Recast the stretch of data from the line containing "Erfrischungsgetr (55, 55)" through the line containing "Instant Nudeln (172, 39)" as a numbered list, omitting any blank lines.

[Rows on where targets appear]
* * * *
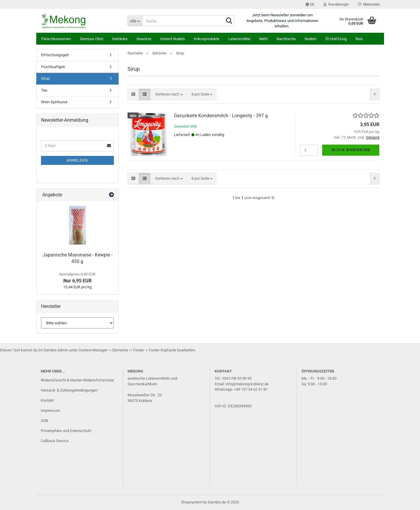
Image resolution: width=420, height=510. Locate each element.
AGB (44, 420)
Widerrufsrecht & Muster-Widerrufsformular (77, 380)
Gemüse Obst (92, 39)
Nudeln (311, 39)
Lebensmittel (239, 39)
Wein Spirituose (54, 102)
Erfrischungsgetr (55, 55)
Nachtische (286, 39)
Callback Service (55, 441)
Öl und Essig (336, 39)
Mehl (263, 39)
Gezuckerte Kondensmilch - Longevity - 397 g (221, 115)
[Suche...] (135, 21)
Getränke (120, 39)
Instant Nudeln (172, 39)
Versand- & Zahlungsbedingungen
* * * *
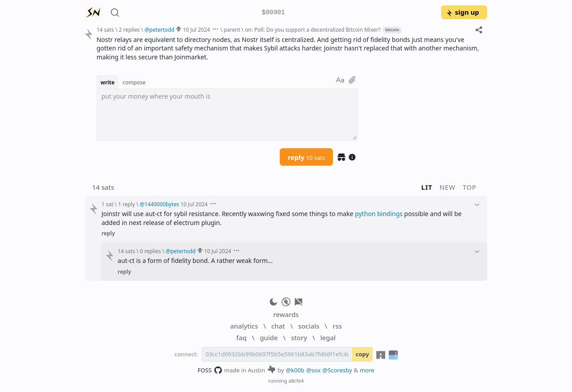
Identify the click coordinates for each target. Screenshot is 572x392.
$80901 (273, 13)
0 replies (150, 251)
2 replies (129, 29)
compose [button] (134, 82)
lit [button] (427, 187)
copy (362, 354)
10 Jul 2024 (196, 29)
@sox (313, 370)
* * * *
_Finished exercise_:
1. Erfrischungsgetr (55, 55)
2. Nachtische (286, 39)
3. Callback Service (55, 441)
4. Öl und Essig (336, 39)
5. Mehl (263, 39)
6. Gezuckerte Kondensmilch - Longevity - 397 g (221, 115)
7. [Suche...] (135, 21)
8. Getränke (120, 39)
9. Instant Nudeln (172, 39)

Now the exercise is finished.